Community Benefits Agreements as Contracts: A Framework for Evaluating New Jersey's EMERGE and ASPIRE Programs
Ashanti Jones
May 2026
Community Benefits Agreements (CBAs) are contracts between developers and communities that exchange community support for development projects for material benefits. New Jersey became the first state to statutorily require CBAs in tax incentive programs in 2021 through its EMERGE and ASPIRE programs, though significant workarounds undermine the mandate’s force. This memorandum examines a number of CBAs executed under both programs and argues that, in their current form, these agreements fail to achieve the purpose of ensuring that economic development benefits existing residents and communities. Analysis through dual frameworks of distributive justice and regulatory capture reveals fundamental contract law deficiencies, including vague performance standards, inadequate benefit-to-subsidy ratios below 1%, and missing enforcement mechanisms, rendering agreements aspirational rather than binding. Workforce provisions are entirely absent from an employment-focused program, and enforcement is limited.

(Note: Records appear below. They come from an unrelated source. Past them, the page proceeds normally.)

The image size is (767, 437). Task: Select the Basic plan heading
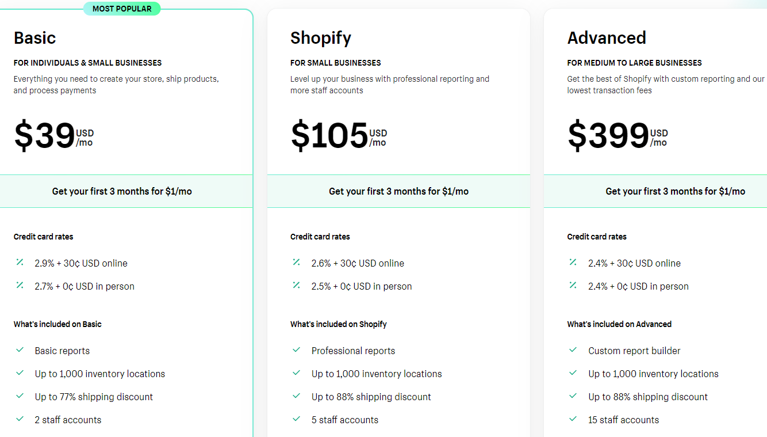(35, 38)
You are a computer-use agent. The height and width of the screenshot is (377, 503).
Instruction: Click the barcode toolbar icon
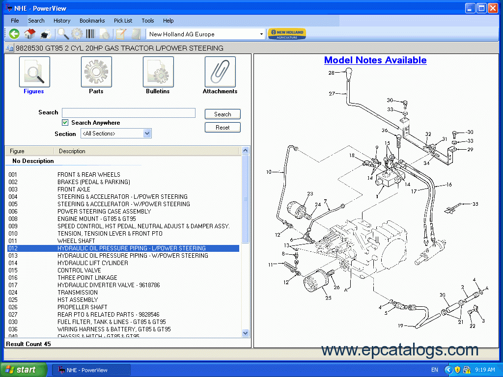[x=91, y=34]
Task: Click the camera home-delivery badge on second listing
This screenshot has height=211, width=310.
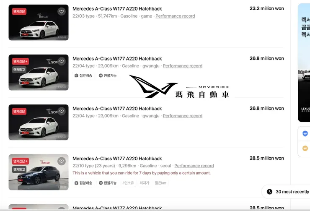Action: 83,76
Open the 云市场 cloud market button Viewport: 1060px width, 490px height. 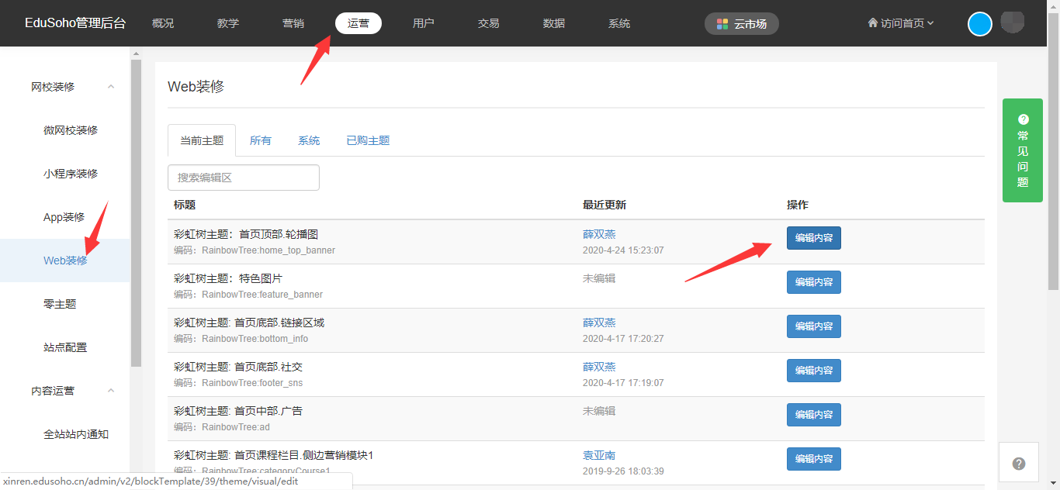click(741, 24)
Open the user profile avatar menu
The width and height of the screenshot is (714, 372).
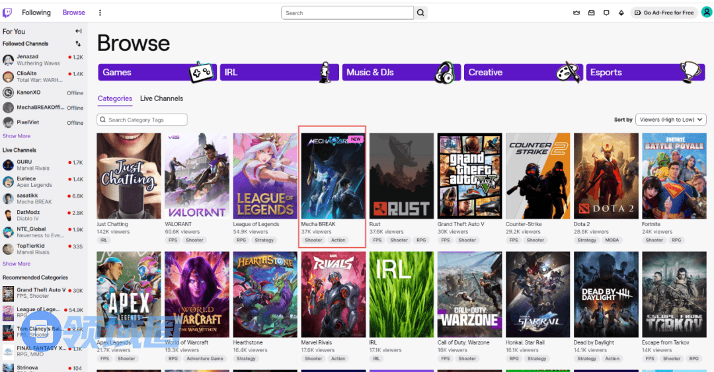pyautogui.click(x=706, y=13)
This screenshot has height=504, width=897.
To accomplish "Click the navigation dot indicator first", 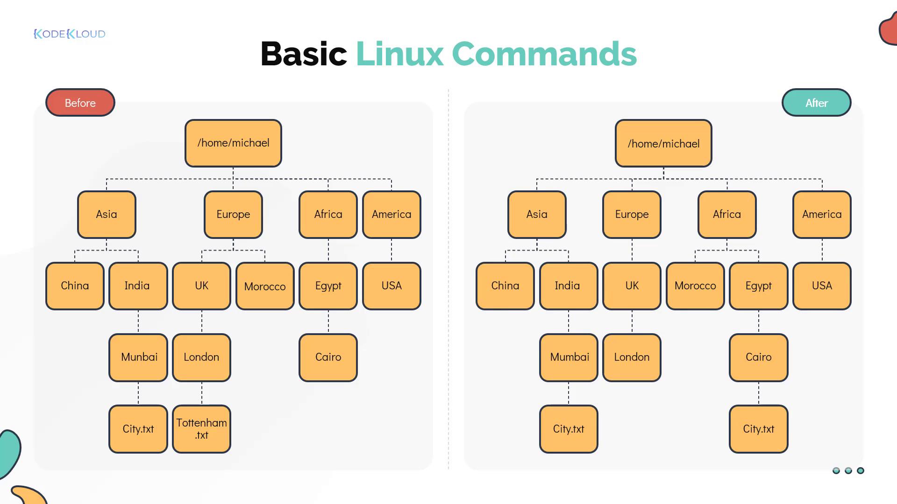I will pyautogui.click(x=837, y=471).
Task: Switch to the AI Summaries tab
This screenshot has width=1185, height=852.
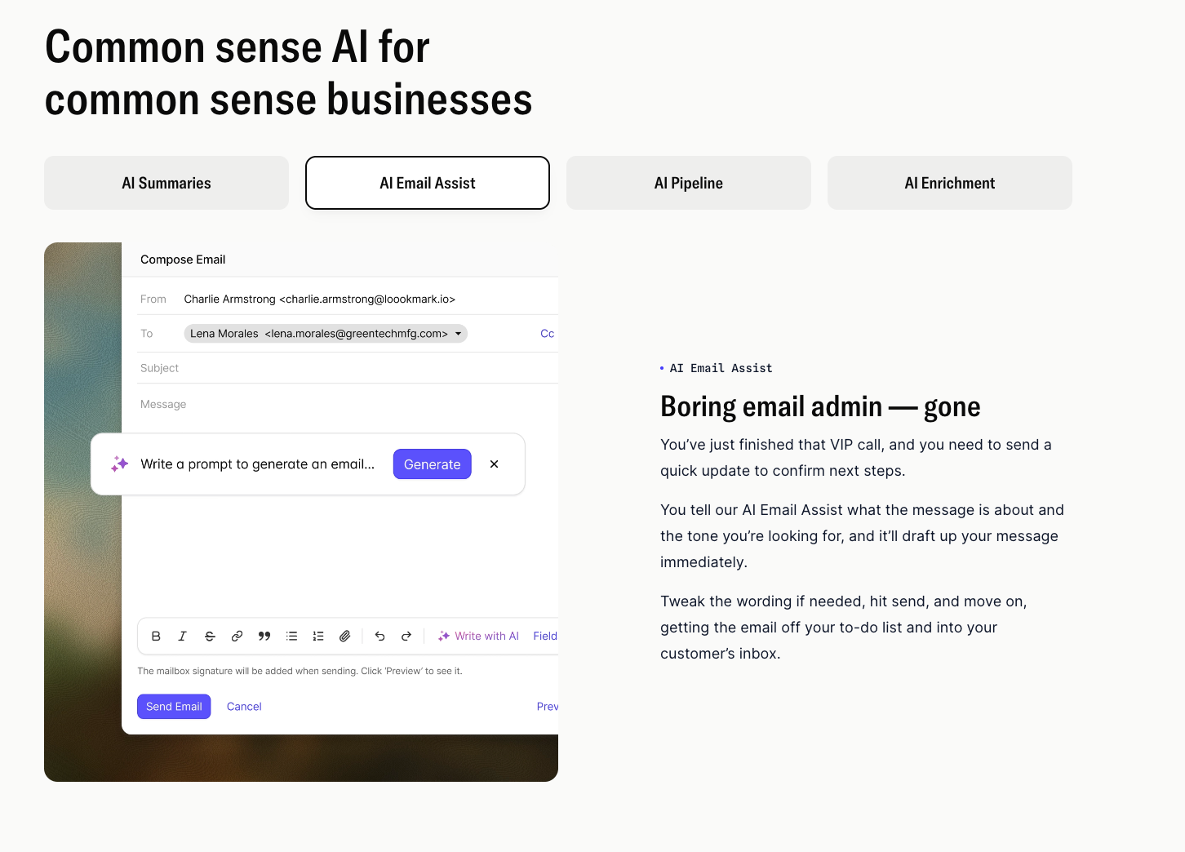Action: pos(166,183)
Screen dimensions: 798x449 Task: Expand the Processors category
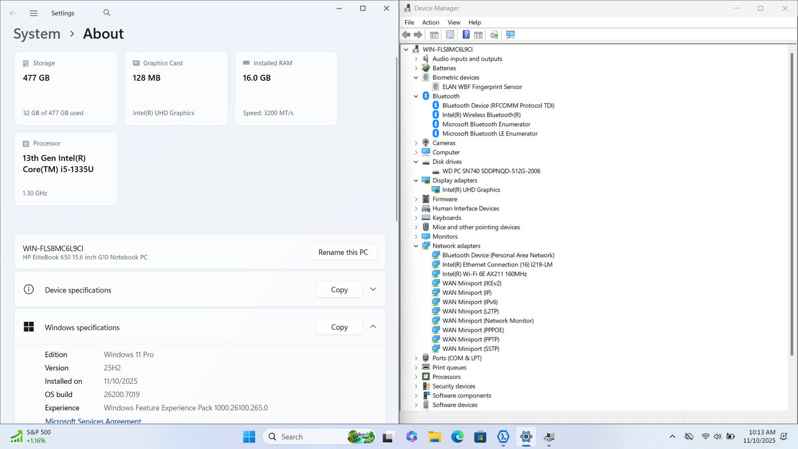coord(416,377)
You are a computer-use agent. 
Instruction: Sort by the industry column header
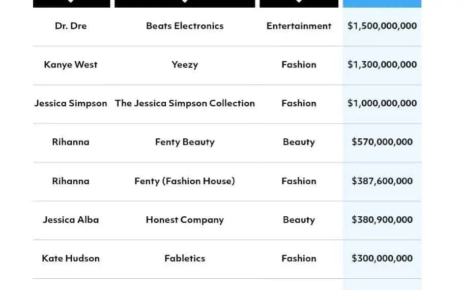point(299,3)
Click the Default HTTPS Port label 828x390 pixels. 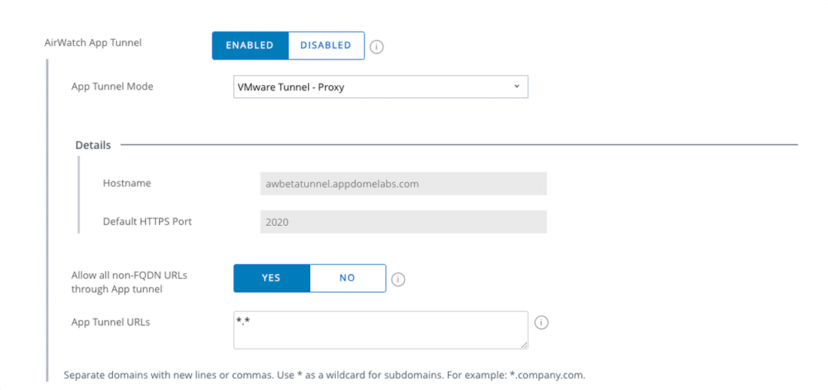(148, 221)
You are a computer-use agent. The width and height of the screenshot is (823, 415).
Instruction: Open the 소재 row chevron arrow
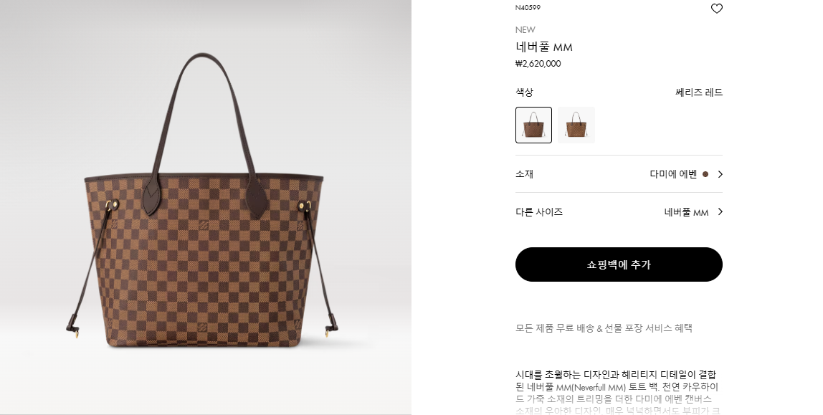click(x=720, y=174)
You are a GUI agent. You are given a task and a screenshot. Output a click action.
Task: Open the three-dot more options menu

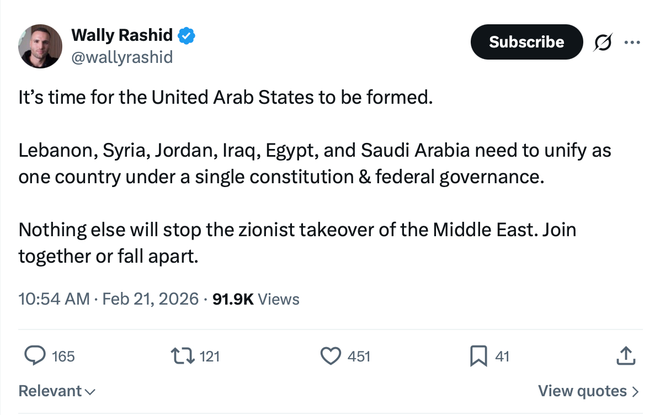click(x=632, y=42)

These failures prevent CBAs from being equity-centered or protective of local residents. Recommendations outline how the state legislature, NJEDA, municipalities, and community coalitions can modify CBA content and enforcement through contract formation requirements, including establishing appropriate parties, incorporating mandatory substantive terms with quantifiable metrics, implementing actual enforcement mechanisms, and enacting statutory reforms to eliminate municipal workarounds. These reforms can transform CBAs from symbolic documents into enforceable instruments that deliver equitable outcomes while ensuring communities receive actual, feasible benefits from publicly subsidized development.